----- Page excerpt

That said, the narrative power of The Betrayal is enhanced by knowledge of its central characters’ past, and Dunmore provides this through Anna’s reminisces as she sorts through diaries and drawings from those brutal days.

Anna reaches for the top sketchbook, and opens it.

There is a drawing of a tram, stuck in a snowdrift. Its windows would be full of frost, except that a shell blast has shattered them. Through the gaps you can see a woman sitting, muffled in coat, hat, scarf. Her head has fallen to her chest. She is dead.

On the next page there is a snowdrift. A hand sticks out of it, but people walk by, not even noticing, intent on their next step. The drawings are made in strong, thick lines, like cartoons.

… Marina had said, ‘You must draw everything, Anna. One day people will want to know what happened.’

But Marina was mistaken. People have to bury their stories. What’s wanted is an acceptable version, not the truth. Certainly not Leningrad’s truth. Anna drew the Sennaya market, with its terrifying vendors of meat whose origin mustn’t be questioned too closely. She drew the face of the man who stole her sledge with the sack of wood she’d scavenged, and the face of Zina when she came to their apartment door with her dead baby in her arms. At the bottom of the secret compartment there are her larger drawings …

Here’s Marina, alive again, carefully peeling off the top, painted layer of papier mâché from Kolya’s toy fort. There is nourishment in the paste that held the layers of newspaper together. They will cook and eat the papier mâché.

The Betrayal, pp. 78-79

Anna is right; people do have to bury their stories. And as the prognosis for the Volkov boy worsens, this is literally what Anna does, taking precious family papers out into the countryside, digging a hole and carefully placing them in it so that nothing even slightly incriminating can be found should their apartment be searched.

Russia in Fiction is not that bothered about the notion of spoilers. It seems clear from the opening chapters that engagement with the Volkov case brings an ever darkening cloud over the otherwise bright future that Andrei and Anna see before them.

Nonetheless, we will restrain from going into too much detail about precisely how events unfold. The beauty and power of The Betrayal lie in its characters and detail. Those other doctors who have been involved with Volkov’s son suddenly apply for posts far away from Leningrad; better to uproot their lives than to lose them. For Andrei and Anna somehow this does not seem a realistic option, and they continue on living as the rumblings of approaching terror grow steadily more insistent.

----------
----- Extracted material

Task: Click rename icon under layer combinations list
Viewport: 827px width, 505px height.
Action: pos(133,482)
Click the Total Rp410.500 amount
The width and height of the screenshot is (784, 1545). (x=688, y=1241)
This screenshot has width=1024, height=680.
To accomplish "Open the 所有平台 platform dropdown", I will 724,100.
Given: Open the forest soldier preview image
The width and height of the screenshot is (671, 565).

----------
----- Extracted material

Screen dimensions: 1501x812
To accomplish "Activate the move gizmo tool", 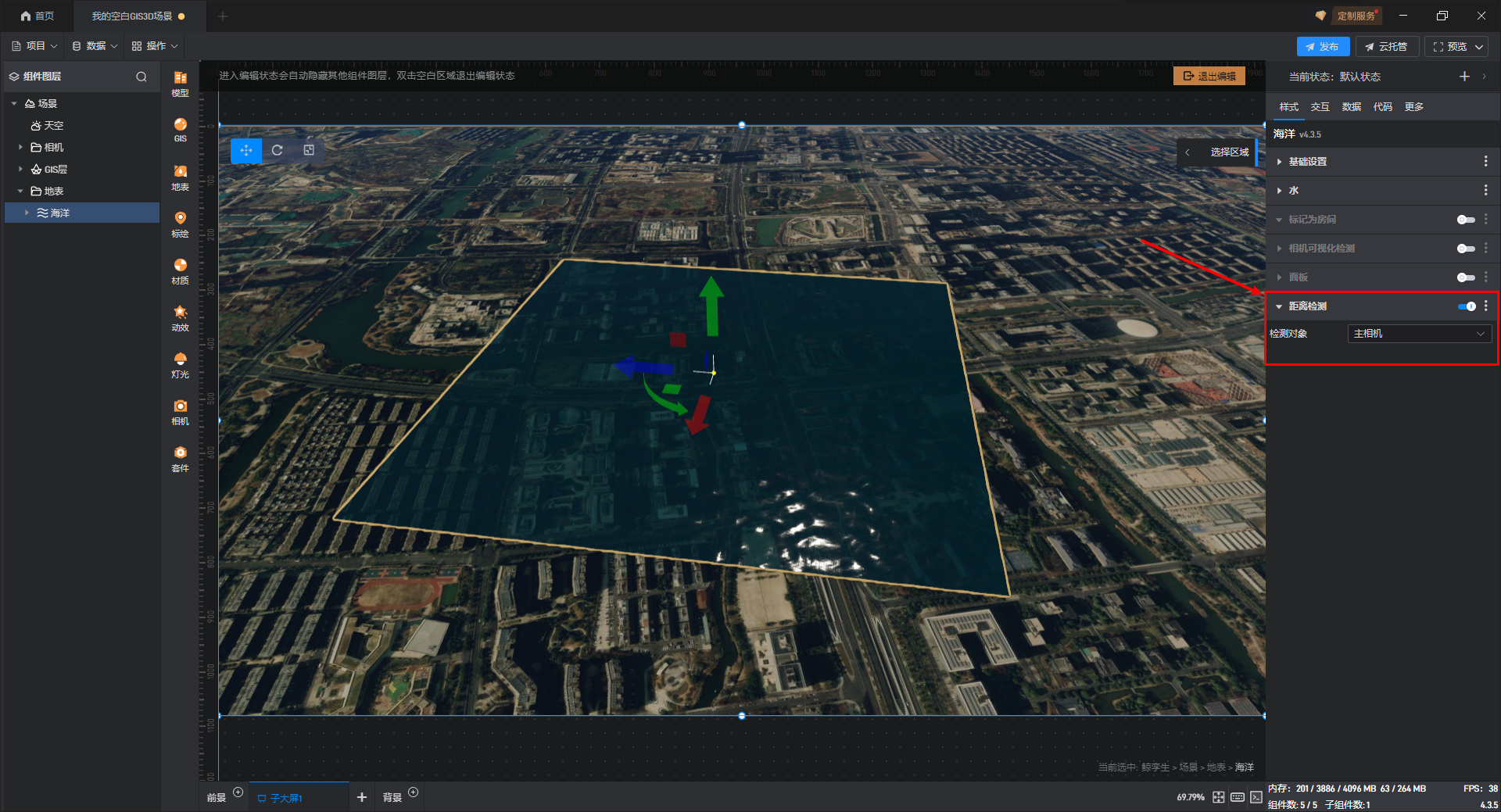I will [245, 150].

----------
----- Extracted material

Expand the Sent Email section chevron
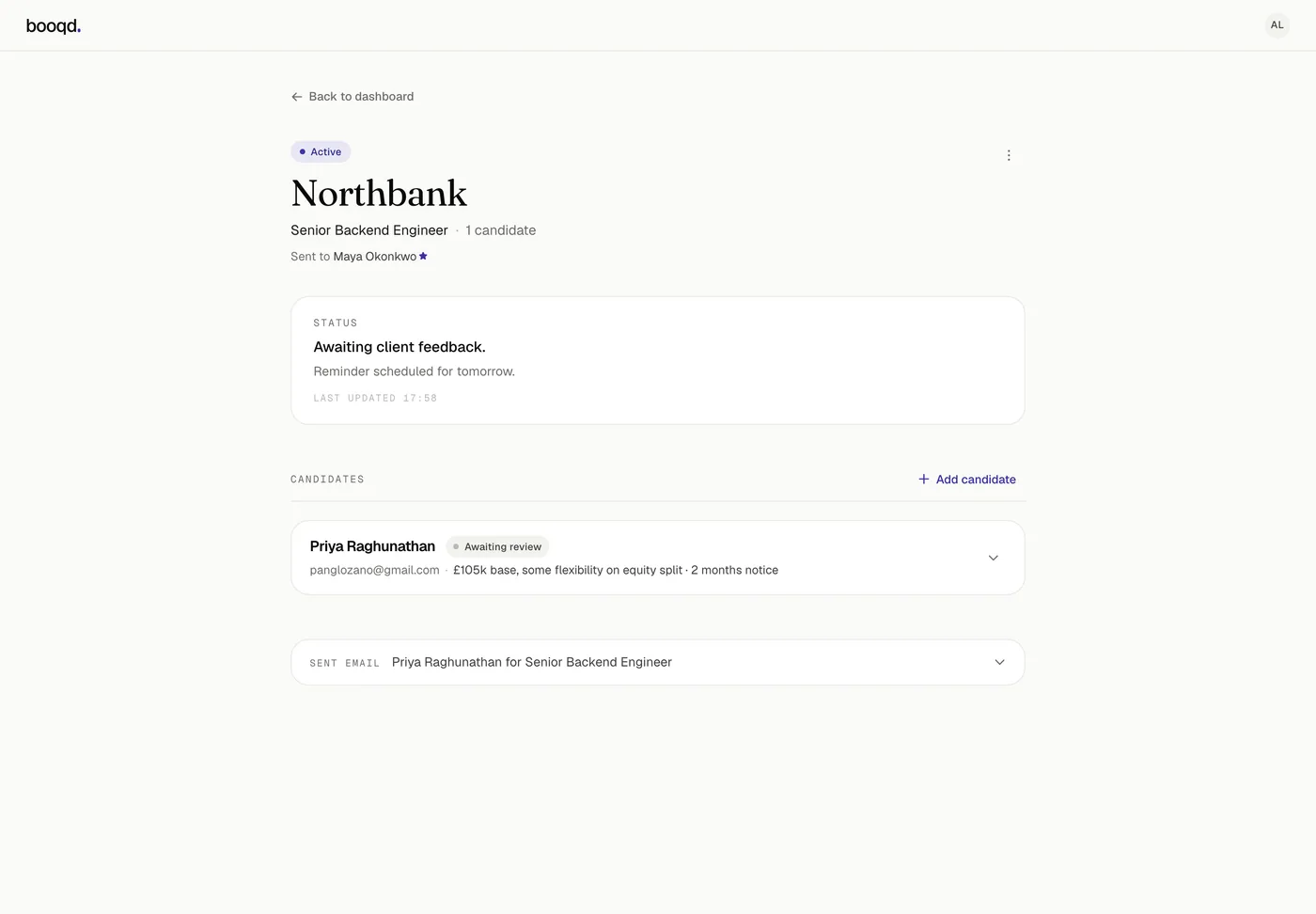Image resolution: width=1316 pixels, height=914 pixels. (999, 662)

----------

Your goal: In the excerpt about The Betrayal, what does Anna bury in the countryside?

Expected output: Precious family papers.